◆ DOCUMENT EXCERPT
☆ ☆ ☆
Let's assume the brush's sides are parallel to the sides of the image. Then you can calculate how man pixels are covered by your offset d. Let's call be the number of pixels between two corners n. Then you can determine the index of the upper left pixel of your rectangle and fill the next n indices since they represent the left border of your rectangle. Then add h to the index of the upper left point to get to the pixel right of it. Fill the next n pixels. Repeat this n times and you have finished filling your rectangle. Here is some untested code that should demonstrate the approach:

float left_x = cursorNorm.x - d;
float upper_y = cursorNorm.y - d;
float lower_y = cursorNorm.y + d;

int index_upper_left = getPixelIndex(left_x, upper_y, w, h);
int index_lower_left = getPixelIndex(left_x, lower_y, w, h);

int n = index_lower_left - index_upper_left;

for (int i=0; i < n; ++i)
☆ ☆ ☆
◆ SUPPLIED MATERIAL
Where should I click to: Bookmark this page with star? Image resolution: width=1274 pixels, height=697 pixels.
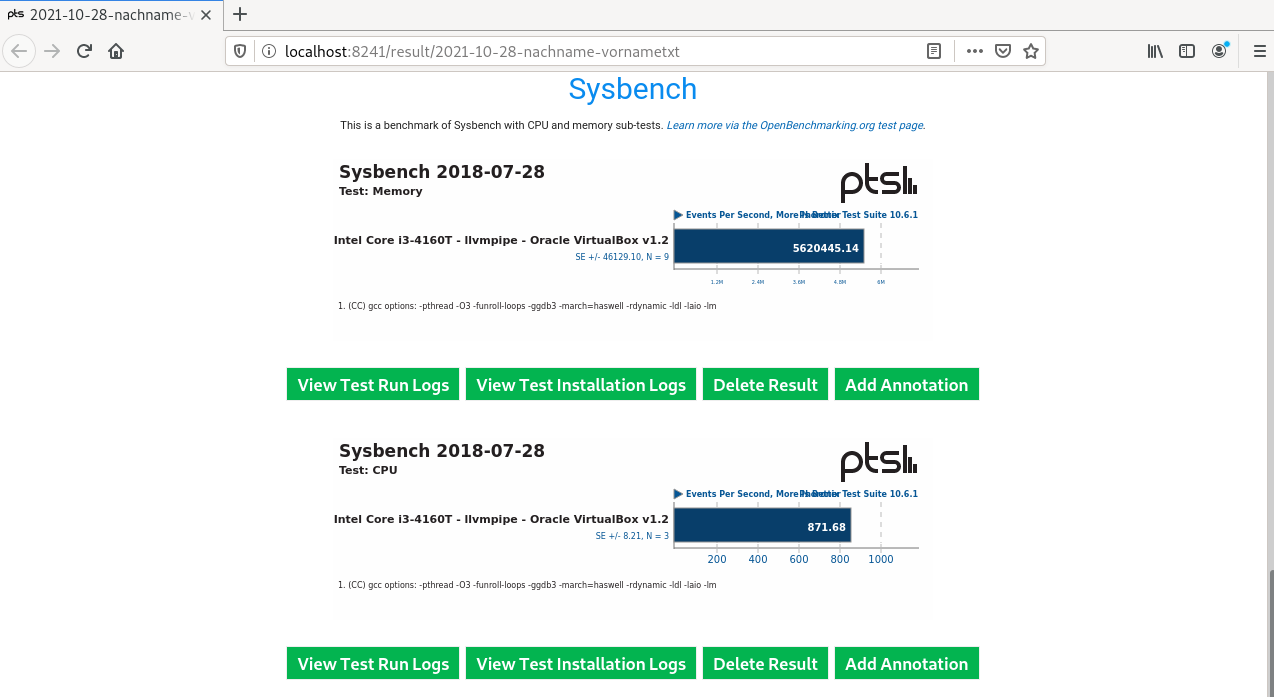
☆ ☆ ☆
Translate this sentence from the brush-filling explanation into Spanish: "Let's assume the brush's sides are parallel to the sides of the image."

Supongamos que los lados del pincel son paralelos a los lados de la imagen.